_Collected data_
►

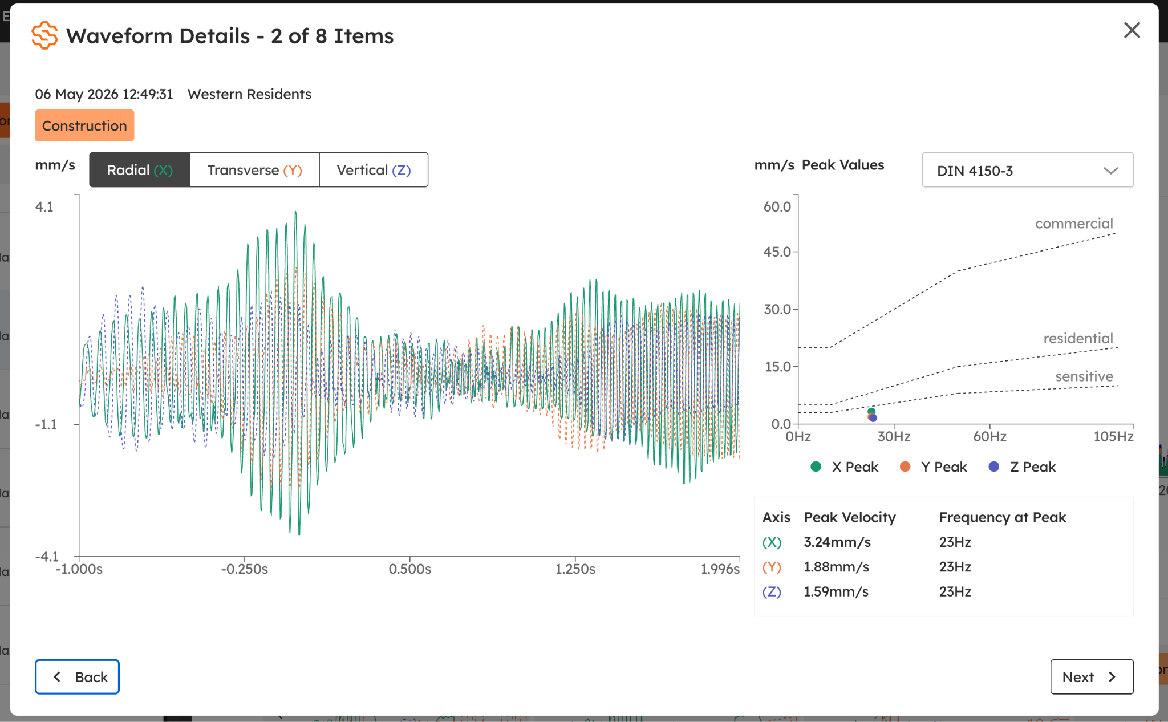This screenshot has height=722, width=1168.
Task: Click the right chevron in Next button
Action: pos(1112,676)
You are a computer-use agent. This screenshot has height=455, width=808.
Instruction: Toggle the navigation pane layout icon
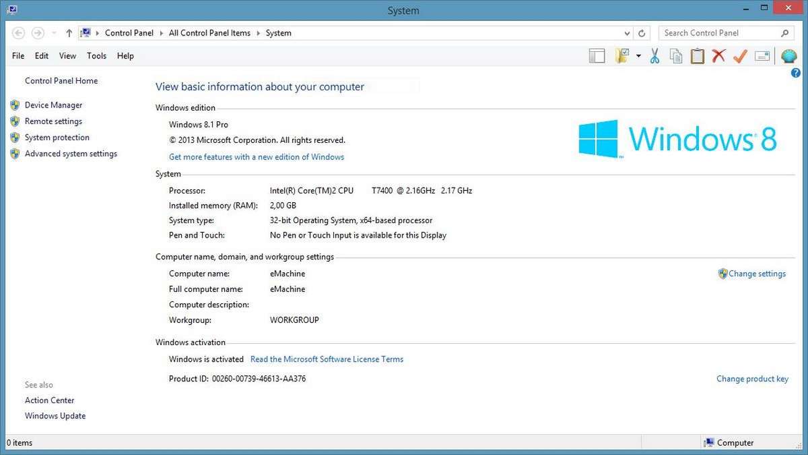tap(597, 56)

◄
►

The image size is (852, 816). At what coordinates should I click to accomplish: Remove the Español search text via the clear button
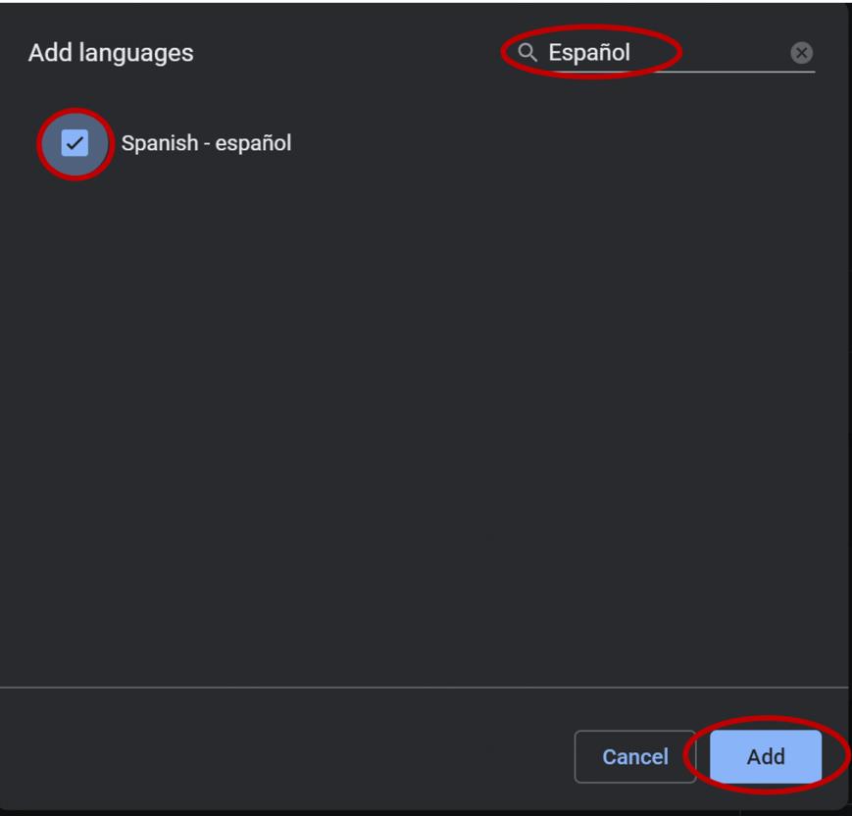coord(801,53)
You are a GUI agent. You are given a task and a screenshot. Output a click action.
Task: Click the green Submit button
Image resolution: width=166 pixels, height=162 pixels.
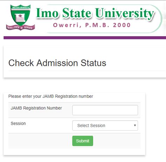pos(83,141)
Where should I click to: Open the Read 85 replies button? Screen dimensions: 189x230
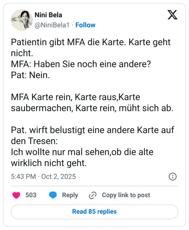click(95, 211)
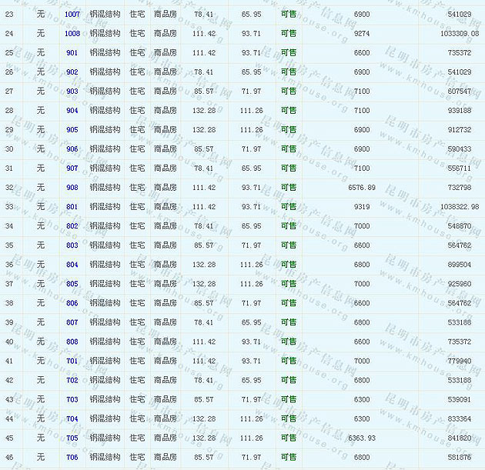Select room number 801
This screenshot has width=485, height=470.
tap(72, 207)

◄

_TO DO_
Find out how many lines in the data above hold the word "agent". Write only the number.

_TASK OUTPUT_
2